──────── Supplied records

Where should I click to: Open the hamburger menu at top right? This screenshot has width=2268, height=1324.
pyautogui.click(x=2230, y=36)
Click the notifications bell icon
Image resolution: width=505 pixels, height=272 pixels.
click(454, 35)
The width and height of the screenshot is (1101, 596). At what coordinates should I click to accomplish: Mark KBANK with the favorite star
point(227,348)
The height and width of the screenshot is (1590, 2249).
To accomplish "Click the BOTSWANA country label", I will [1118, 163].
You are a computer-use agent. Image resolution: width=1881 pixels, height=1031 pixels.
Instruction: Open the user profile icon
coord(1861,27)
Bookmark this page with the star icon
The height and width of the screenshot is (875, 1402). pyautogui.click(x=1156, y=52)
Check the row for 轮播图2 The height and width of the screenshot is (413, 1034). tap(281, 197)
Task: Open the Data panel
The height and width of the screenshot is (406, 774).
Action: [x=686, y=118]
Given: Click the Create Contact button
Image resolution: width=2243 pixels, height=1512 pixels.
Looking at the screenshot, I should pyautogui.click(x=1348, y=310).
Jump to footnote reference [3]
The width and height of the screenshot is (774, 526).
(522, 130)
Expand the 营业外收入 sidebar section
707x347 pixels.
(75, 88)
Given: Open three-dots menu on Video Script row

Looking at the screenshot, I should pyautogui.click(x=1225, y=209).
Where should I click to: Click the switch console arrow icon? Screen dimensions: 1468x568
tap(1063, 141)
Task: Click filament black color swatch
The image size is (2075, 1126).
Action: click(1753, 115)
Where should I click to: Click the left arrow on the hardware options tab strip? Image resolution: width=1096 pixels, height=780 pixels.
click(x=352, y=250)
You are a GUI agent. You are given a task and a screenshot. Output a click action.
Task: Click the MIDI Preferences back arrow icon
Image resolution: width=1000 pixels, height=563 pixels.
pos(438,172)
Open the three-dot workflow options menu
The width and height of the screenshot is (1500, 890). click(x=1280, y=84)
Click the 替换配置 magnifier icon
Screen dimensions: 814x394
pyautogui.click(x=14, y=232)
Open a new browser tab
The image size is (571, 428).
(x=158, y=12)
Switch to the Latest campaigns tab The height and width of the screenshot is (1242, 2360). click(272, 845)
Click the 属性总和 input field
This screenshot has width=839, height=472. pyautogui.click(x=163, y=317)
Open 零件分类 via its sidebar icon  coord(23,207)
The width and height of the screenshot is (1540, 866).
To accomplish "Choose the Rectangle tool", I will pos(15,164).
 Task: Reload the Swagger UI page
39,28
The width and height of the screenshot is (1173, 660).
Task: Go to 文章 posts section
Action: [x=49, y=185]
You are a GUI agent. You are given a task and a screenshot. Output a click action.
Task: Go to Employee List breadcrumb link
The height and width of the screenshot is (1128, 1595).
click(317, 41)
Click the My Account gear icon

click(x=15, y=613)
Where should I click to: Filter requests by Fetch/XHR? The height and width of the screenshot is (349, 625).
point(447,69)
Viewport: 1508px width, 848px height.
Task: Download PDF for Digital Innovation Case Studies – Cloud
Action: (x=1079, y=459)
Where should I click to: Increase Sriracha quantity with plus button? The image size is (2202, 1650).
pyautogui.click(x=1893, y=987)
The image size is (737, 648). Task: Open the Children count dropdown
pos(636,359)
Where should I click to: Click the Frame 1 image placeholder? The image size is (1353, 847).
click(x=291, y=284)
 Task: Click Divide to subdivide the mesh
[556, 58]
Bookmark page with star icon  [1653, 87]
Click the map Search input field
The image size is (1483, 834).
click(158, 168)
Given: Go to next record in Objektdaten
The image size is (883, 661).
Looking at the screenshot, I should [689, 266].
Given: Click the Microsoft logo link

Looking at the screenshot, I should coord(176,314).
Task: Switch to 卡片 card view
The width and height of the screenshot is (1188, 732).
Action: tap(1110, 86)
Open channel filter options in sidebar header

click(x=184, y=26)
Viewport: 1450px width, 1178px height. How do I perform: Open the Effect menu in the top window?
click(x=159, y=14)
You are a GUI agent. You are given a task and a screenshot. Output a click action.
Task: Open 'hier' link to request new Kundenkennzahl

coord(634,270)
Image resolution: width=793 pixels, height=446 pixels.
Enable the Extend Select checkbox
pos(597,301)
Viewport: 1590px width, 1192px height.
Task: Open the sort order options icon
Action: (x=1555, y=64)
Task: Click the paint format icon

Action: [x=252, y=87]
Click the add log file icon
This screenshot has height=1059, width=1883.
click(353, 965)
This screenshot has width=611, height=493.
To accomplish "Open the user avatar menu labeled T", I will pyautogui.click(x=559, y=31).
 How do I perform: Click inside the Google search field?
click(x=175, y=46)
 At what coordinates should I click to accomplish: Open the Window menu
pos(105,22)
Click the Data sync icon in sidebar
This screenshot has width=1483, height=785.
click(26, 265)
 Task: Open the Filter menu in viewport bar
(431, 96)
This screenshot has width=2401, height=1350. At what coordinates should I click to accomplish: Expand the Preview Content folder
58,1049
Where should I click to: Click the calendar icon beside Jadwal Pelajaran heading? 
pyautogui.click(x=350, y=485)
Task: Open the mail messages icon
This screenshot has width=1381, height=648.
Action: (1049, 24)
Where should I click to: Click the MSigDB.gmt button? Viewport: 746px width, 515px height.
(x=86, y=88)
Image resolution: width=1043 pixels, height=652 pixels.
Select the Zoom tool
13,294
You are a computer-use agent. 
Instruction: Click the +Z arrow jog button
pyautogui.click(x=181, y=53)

────────────────

● What to do: Every entry must be set down exactly, with nothing left out.

● Solution to the exercise:
Where should I click to: Open the hamburger menu at top right? This screenshot has width=2268, height=1324.
pyautogui.click(x=2230, y=36)
Click the notifications bell icon
Image resolution: width=505 pixels, height=272 pixels.
click(454, 35)
The width and height of the screenshot is (1101, 596). At what coordinates should I click to accomplish: Mark KBANK with the favorite star
point(227,348)
The height and width of the screenshot is (1590, 2249).
To accomplish "Click the BOTSWANA country label", I will [1118, 163].
You are a computer-use agent. Image resolution: width=1881 pixels, height=1031 pixels.
Instruction: Open the user profile icon
coord(1861,27)
Bookmark this page with the star icon
The height and width of the screenshot is (875, 1402). pyautogui.click(x=1156, y=52)
Check the row for 轮播图2 The height and width of the screenshot is (413, 1034). tap(281, 197)
Task: Open the Data panel
The height and width of the screenshot is (406, 774).
Action: [x=686, y=118]
Given: Click the Create Contact button
Image resolution: width=2243 pixels, height=1512 pixels.
Looking at the screenshot, I should pyautogui.click(x=1348, y=310).
Jump to footnote reference [3]
The width and height of the screenshot is (774, 526).
(522, 130)
Expand the 营业外收入 sidebar section
707x347 pixels.
(75, 88)
Given: Open three-dots menu on Video Script row

Looking at the screenshot, I should pyautogui.click(x=1225, y=209).
Where should I click to: Click the switch console arrow icon? Screen dimensions: 1468x568
tap(1063, 141)
Task: Click filament black color swatch
The image size is (2075, 1126).
Action: click(1753, 115)
Where should I click to: Click the left arrow on the hardware options tab strip? Image resolution: width=1096 pixels, height=780 pixels.
click(x=352, y=250)
You are a GUI agent. You are given a task and a screenshot. Output a click action.
Task: Click the MIDI Preferences back arrow icon
Image resolution: width=1000 pixels, height=563 pixels.
pos(438,172)
Open the three-dot workflow options menu
The width and height of the screenshot is (1500, 890). click(x=1280, y=84)
Click the 替换配置 magnifier icon
Screen dimensions: 814x394
pyautogui.click(x=14, y=232)
Open a new browser tab
The image size is (571, 428).
(x=158, y=12)
Switch to the Latest campaigns tab The height and width of the screenshot is (1242, 2360). click(272, 845)
Click the 属性总和 input field
This screenshot has width=839, height=472. pyautogui.click(x=163, y=317)
Open 零件分类 via its sidebar icon  coord(23,207)
The width and height of the screenshot is (1540, 866).
To accomplish "Choose the Rectangle tool", I will pos(15,164).
 Task: Reload the Swagger UI page
39,28
The width and height of the screenshot is (1173, 660).
Task: Go to 文章 posts section
Action: [x=49, y=185]
You are a GUI agent. You are given a task and a screenshot. Output a click action.
Task: Go to Employee List breadcrumb link
The height and width of the screenshot is (1128, 1595).
click(317, 41)
Click the My Account gear icon

click(x=15, y=613)
Where should I click to: Filter requests by Fetch/XHR? The height and width of the screenshot is (349, 625).
point(447,69)
Viewport: 1508px width, 848px height.
Task: Download PDF for Digital Innovation Case Studies – Cloud
Action: (x=1079, y=459)
Where should I click to: Increase Sriracha quantity with plus button? The image size is (2202, 1650).
pyautogui.click(x=1893, y=987)
The image size is (737, 648). Task: Open the Children count dropdown
pos(636,359)
Where should I click to: Click the Frame 1 image placeholder? The image size is (1353, 847).
click(x=291, y=284)
 Task: Click Divide to subdivide the mesh
[556, 58]
Bookmark page with star icon  [1653, 87]
Click the map Search input field
The image size is (1483, 834).
click(158, 168)
Given: Go to next record in Objektdaten
The image size is (883, 661).
Looking at the screenshot, I should [689, 266].
Given: Click the Microsoft logo link

Looking at the screenshot, I should coord(176,314).
Task: Switch to 卡片 card view
The width and height of the screenshot is (1188, 732).
Action: tap(1110, 86)
Open channel filter options in sidebar header

click(x=184, y=26)
Viewport: 1450px width, 1178px height. How do I perform: Open the Effect menu in the top window?
click(x=159, y=14)
You are a GUI agent. You are given a task and a screenshot. Output a click action.
Task: Open 'hier' link to request new Kundenkennzahl

coord(634,270)
Image resolution: width=793 pixels, height=446 pixels.
Enable the Extend Select checkbox
pos(597,301)
Viewport: 1590px width, 1192px height.
Task: Open the sort order options icon
Action: (x=1555, y=64)
Task: Click the paint format icon

Action: [x=252, y=87]
Click the add log file icon
This screenshot has height=1059, width=1883.
click(353, 965)
This screenshot has width=611, height=493.
To accomplish "Open the user avatar menu labeled T", I will pyautogui.click(x=559, y=31).
 How do I perform: Click inside the Google search field?
click(x=175, y=46)
 At what coordinates should I click to accomplish: Open the Window menu
pos(105,22)
Click the Data sync icon in sidebar
This screenshot has width=1483, height=785.
click(26, 265)
 Task: Open the Filter menu in viewport bar
(431, 96)
This screenshot has width=2401, height=1350. At what coordinates should I click to accomplish: Expand the Preview Content folder
58,1049
Where should I click to: Click the calendar icon beside Jadwal Pelajaran heading? 
pyautogui.click(x=350, y=485)
Task: Open the mail messages icon
This screenshot has width=1381, height=648.
Action: (1049, 24)
Where should I click to: Click the MSigDB.gmt button? Viewport: 746px width, 515px height.
(x=86, y=88)
Image resolution: width=1043 pixels, height=652 pixels.
Select the Zoom tool
13,294
You are a computer-use agent. 
Instruction: Click the +Z arrow jog button
pyautogui.click(x=181, y=53)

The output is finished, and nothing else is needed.